Chapitre 16 - Répétition

2.2K 230 6
                                    


- Quoi ? Ils me demandent encore chez eux ?

Mélody n'en croyait pas ses oreilles.

- Oui, tu les as impressionnés la dernière fois que tu y es allée. J'aurais aimé t'accompagner, car leur système domotique doit être gigantesque et extrêmement intéressant, mais je dois rapporter des engins agricoles à leurs propriétaires.

Simon venait d'annoncer à sa fille que la famille Eudon avait de nouveau fait appel aux services du garage Pane pour tous les systèmes de gestion de la maison.

- Mais j'ai d'autres choses à faire ! mentit-elle pour tenter de se soustraire à cette intervention. Et je ne peux pas m'occuper d'un tel système toute seule ! Je n'ai pas encore les connaissances nécessaires, surtout que je n'étudie pas encore ce genre de chose

- S'il te plaît, Mélo, ce contrat représente une somme colossale ! Et de plus, le gouverneur Eudon pourrait même t'écrire une lettre de recommandation pour l'Académie Mélusianne, si tu lui montres que tu es à la hauteur !
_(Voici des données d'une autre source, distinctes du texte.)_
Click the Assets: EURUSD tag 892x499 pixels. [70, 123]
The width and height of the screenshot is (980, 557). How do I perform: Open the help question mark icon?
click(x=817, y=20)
Mélody aurait voulu résister, mais elle ne pouvait rien refuser à son père. De plus, le dernier argument qu'il venait d'invoquer l'intéressait au plus haut point. Le concours d'entrée pour l'école d'ingénieur approchait à grands pas. Ses précédents échecs la rendaient encore plus déterminée, mais elle devait bien avouer qu'un petit coup de pouce ne serait pas de refus.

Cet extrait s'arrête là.